Greek, South Italian
Classical Period
about 400–390 B.C.
Place of Manufacture: Italy, Apulia

Medium/Technique Ceramic, Red Figure
Dimensions Height: 53 cm (20 7/8 in.)
Credit Line Gift of Robert E. Hecht, Jr.
Accession Number1970.236
NOT ON VIEW
ClassificationsVessels

Catalogue Raisonné Vase-Painting in Italy (MFA), no. 009.
DescriptionA: Boar Hunt. The central hunter raises his sword in his right hand to slash the hindquarters of the boar, which charges to the left. His hunting companions stand on either side with spears, and there is a dead dog lying below. The hunter at the left braces his spear under his arm to take the charge of the boar. A tree and striped rocks denote the countryside. The hunter at the left wears a Greek chlamys, pinned at the throat, but the other two are in native Italian garb: the middle one with an embroidered loincloth secured by a broad belt, the one on the right in a striped tunic with two swastikas, also held by a belt. Both have cloaks on their left arm. Although the dead dog recalls the dog Ormenos in the depiction of the Calydonian Boar hunt on the François Krater (J. D. Beazley, Attic Black-figure Vase-painters [Oxford, 1956], p. 76, no. 1), there is nothing else to suggest that this is the legendary hunt, and indeed the native costume of the two hunters makes it unlikely.
·····
Stated problem 1:
Copy the records from the line containing "Collapse the Leave menu chevron" through the end of the records, both ends included, and leave the pictures out.
·····
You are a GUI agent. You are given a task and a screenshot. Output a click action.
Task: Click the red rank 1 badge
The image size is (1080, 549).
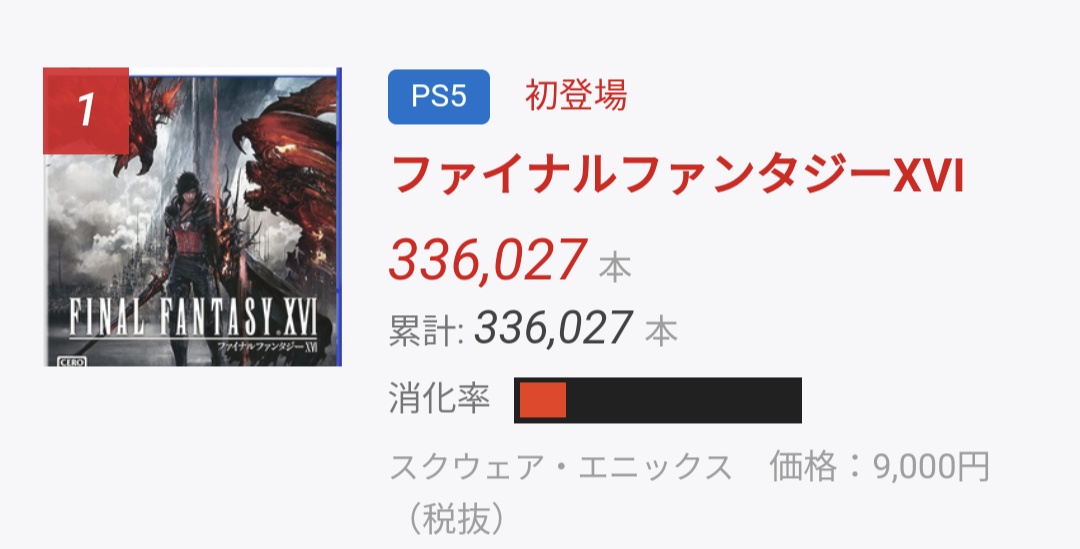[x=86, y=110]
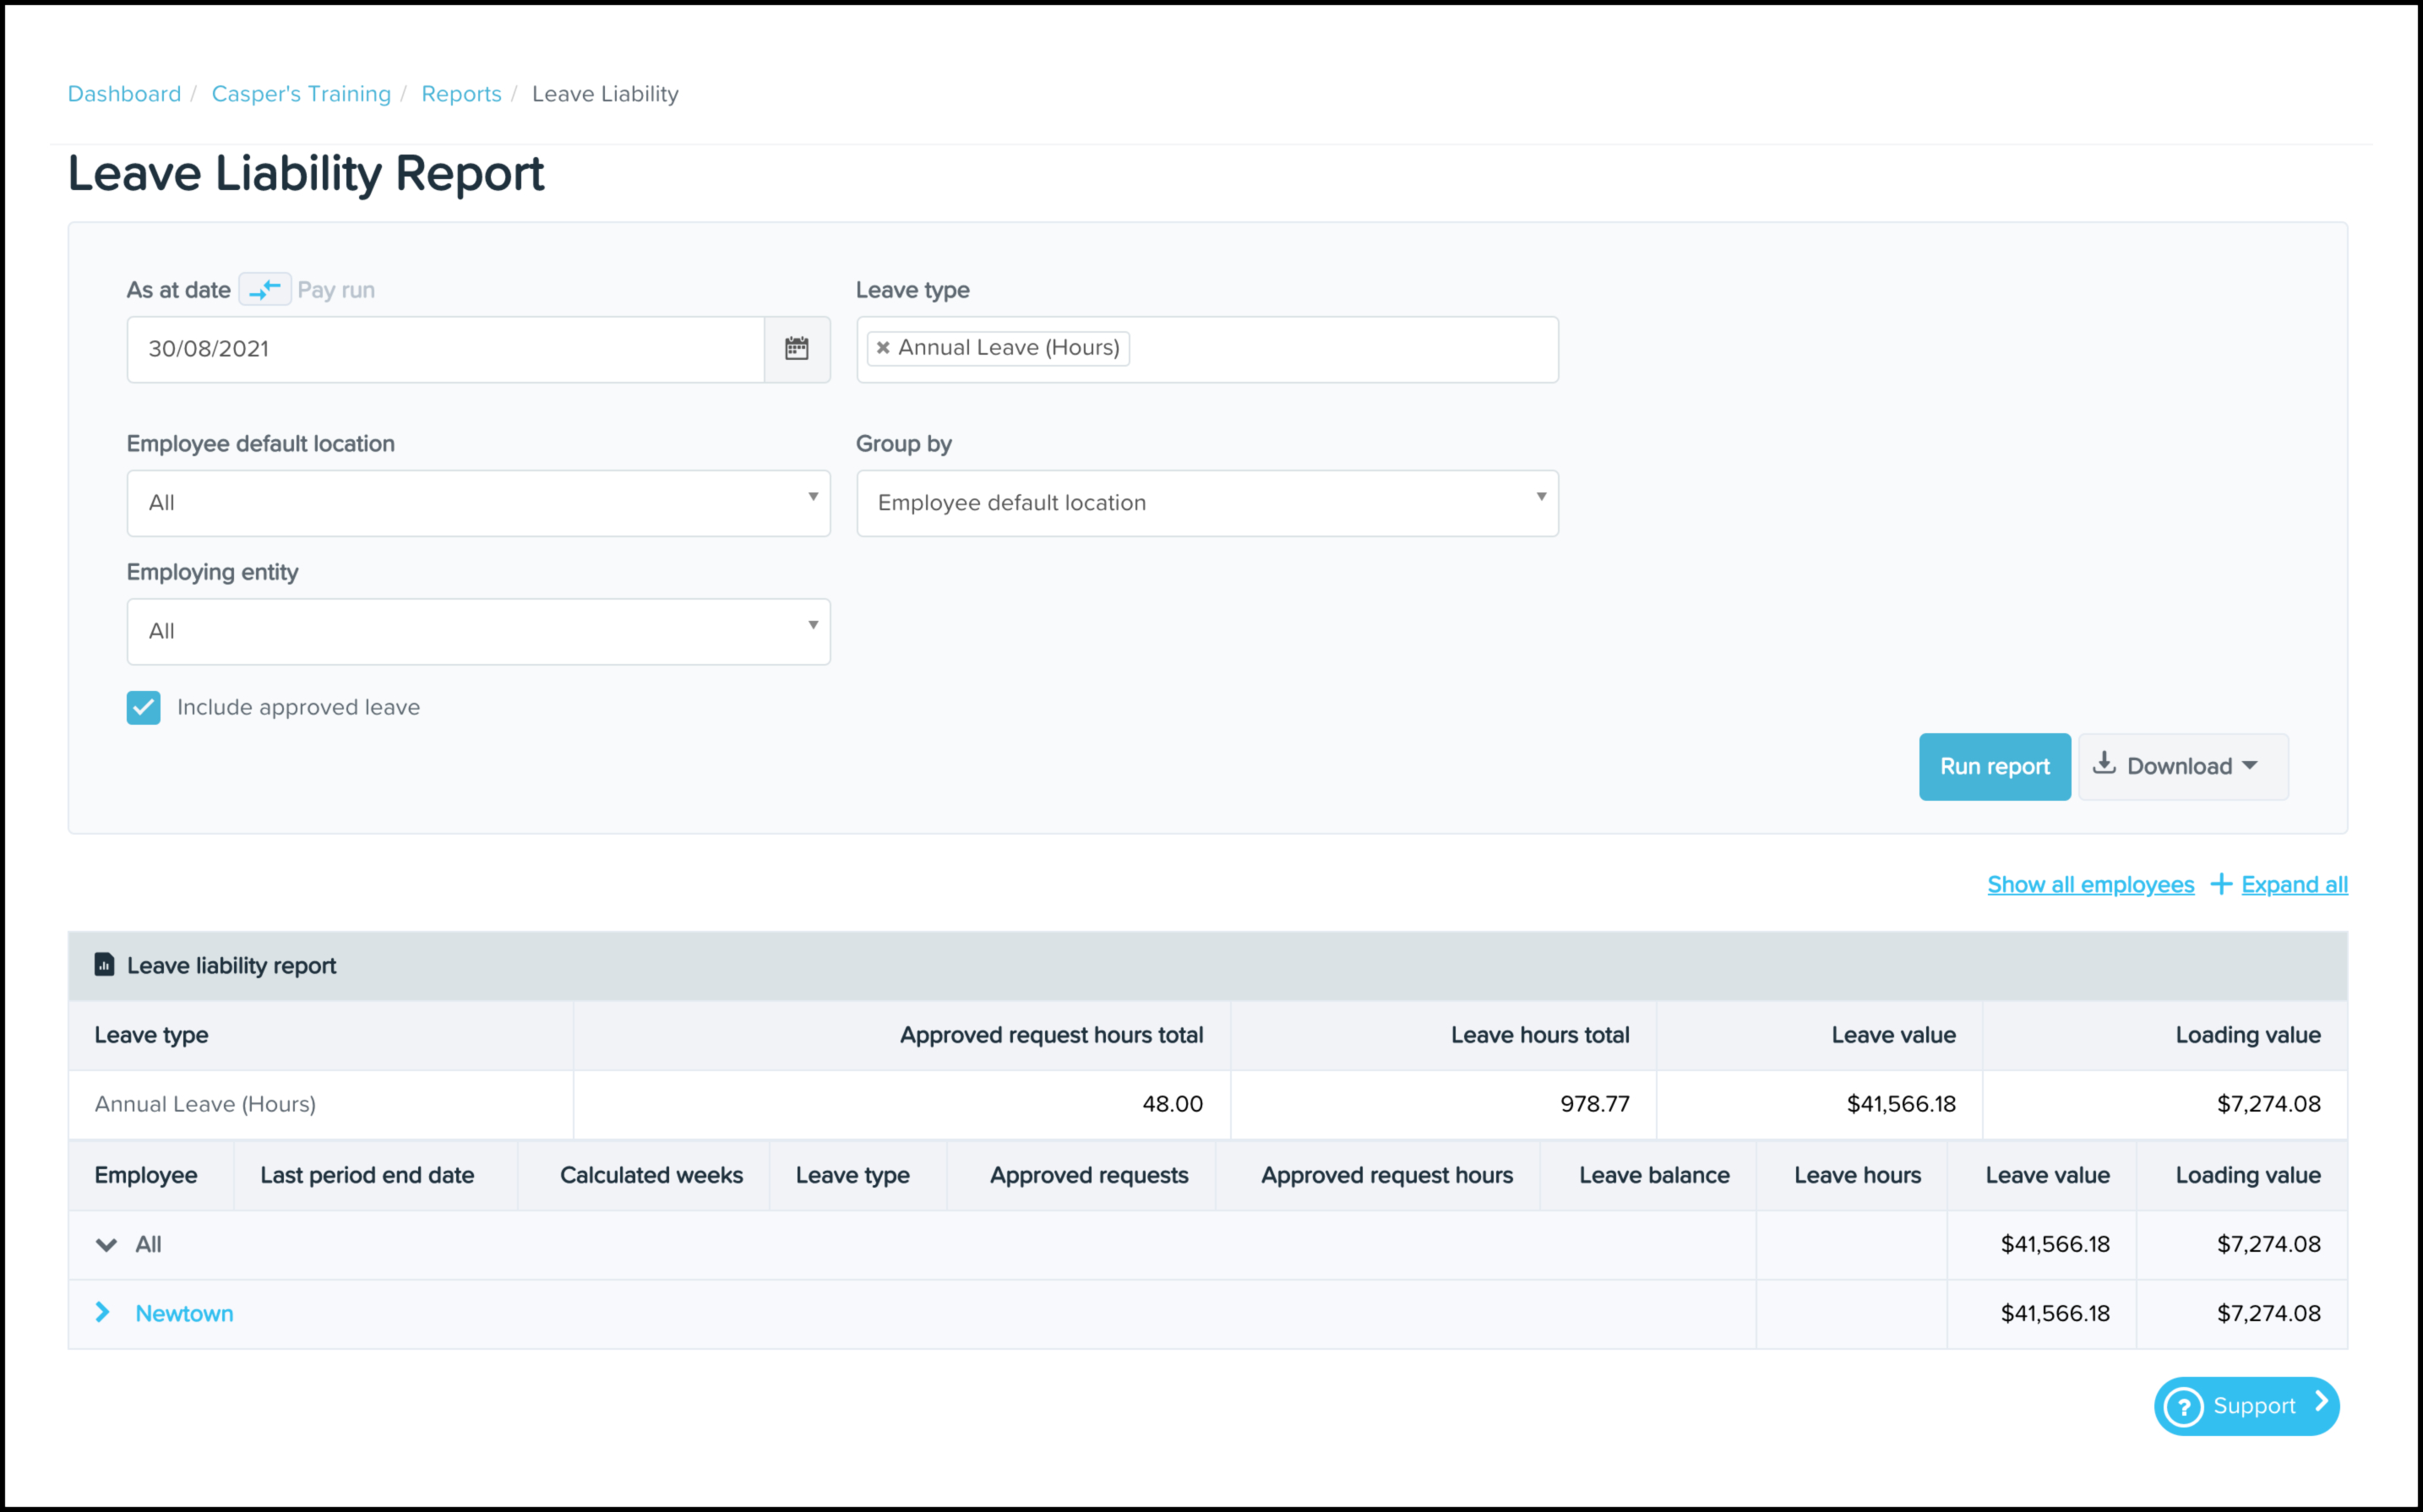Open Employee default location dropdown
2423x1512 pixels.
pyautogui.click(x=478, y=503)
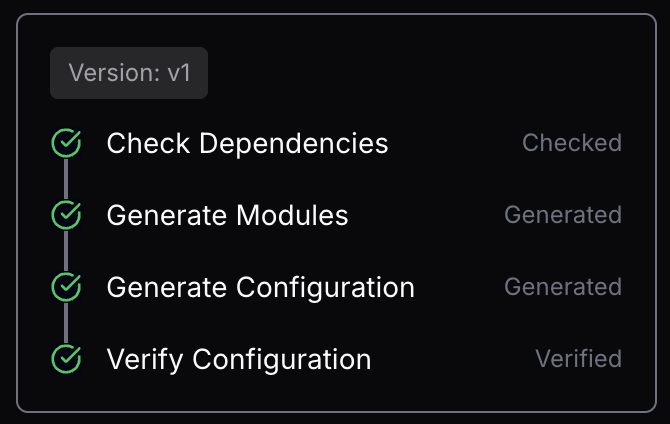Click connector line below Generate Modules checkmark
The width and height of the screenshot is (670, 424).
[x=66, y=251]
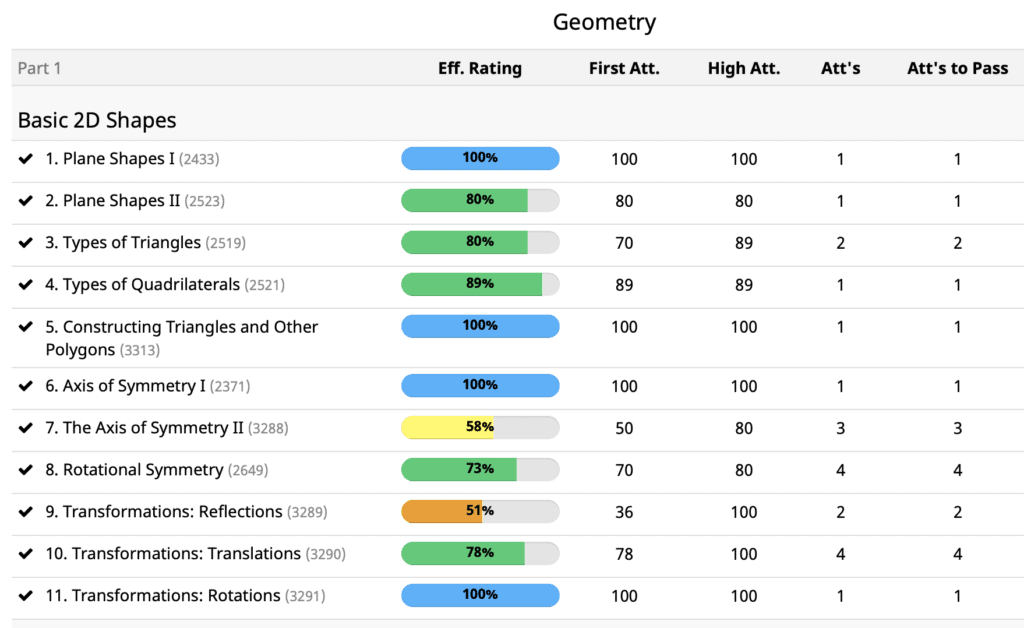
Task: Click the checkmark beside Plane Shapes I
Action: click(x=25, y=158)
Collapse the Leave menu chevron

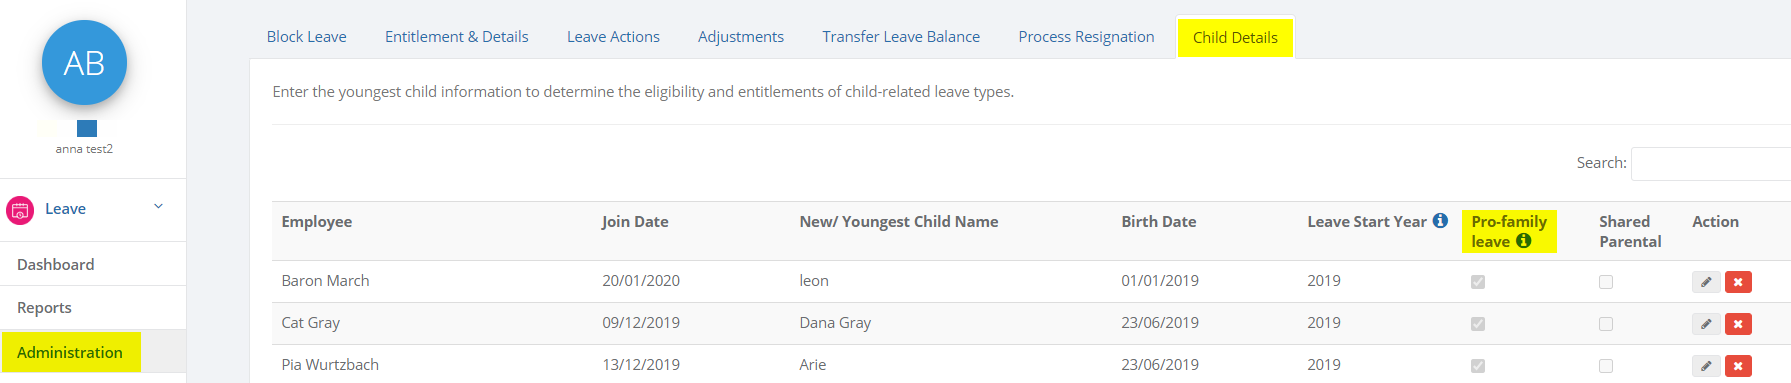click(158, 207)
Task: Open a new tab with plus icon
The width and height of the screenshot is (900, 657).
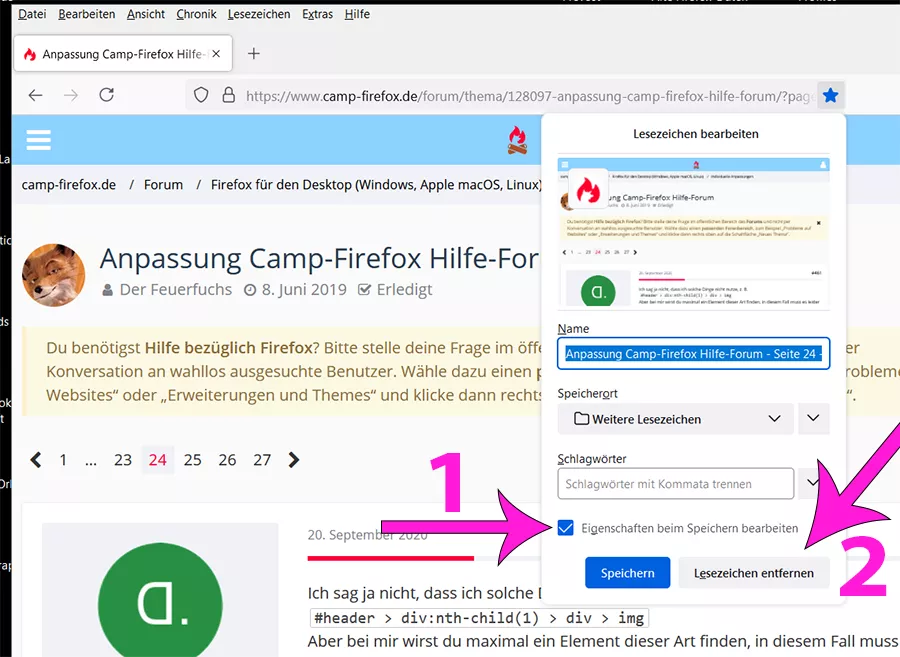Action: (x=253, y=53)
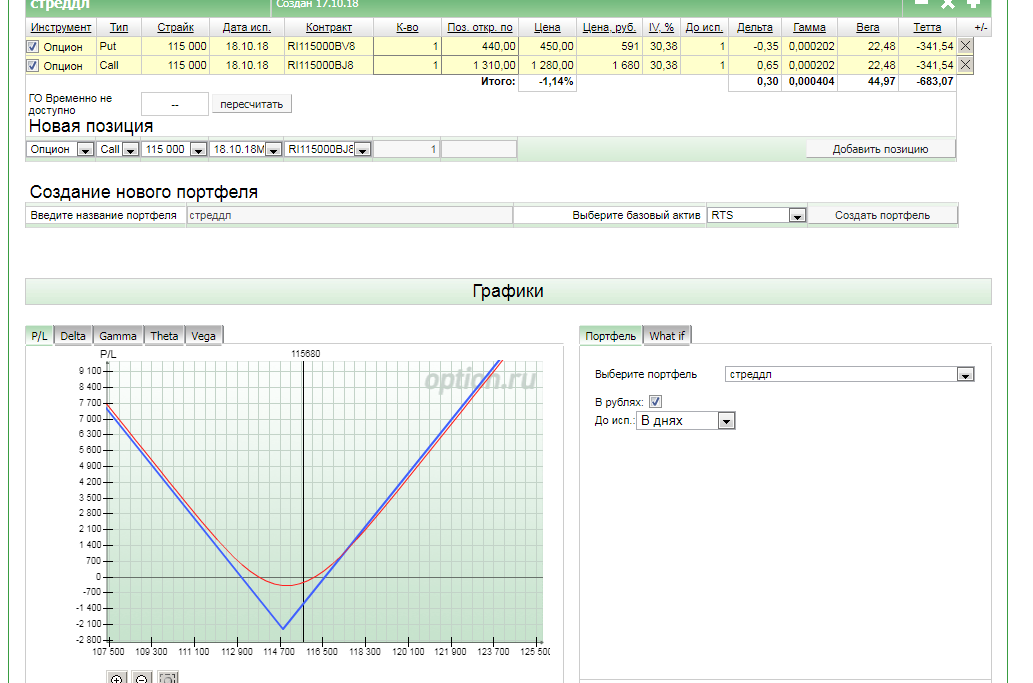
·····
Stated problem 2:
In the description of the boar-hunt vase, what shows that the scene takes place in the countryside?

Correct answer 1:
Collapse the Leave menu chevron

click(158, 207)
Task: Open a new tab with plus icon
The width and height of the screenshot is (900, 657).
Action: (x=253, y=53)

Correct answer 2:
A tree and striped rocks.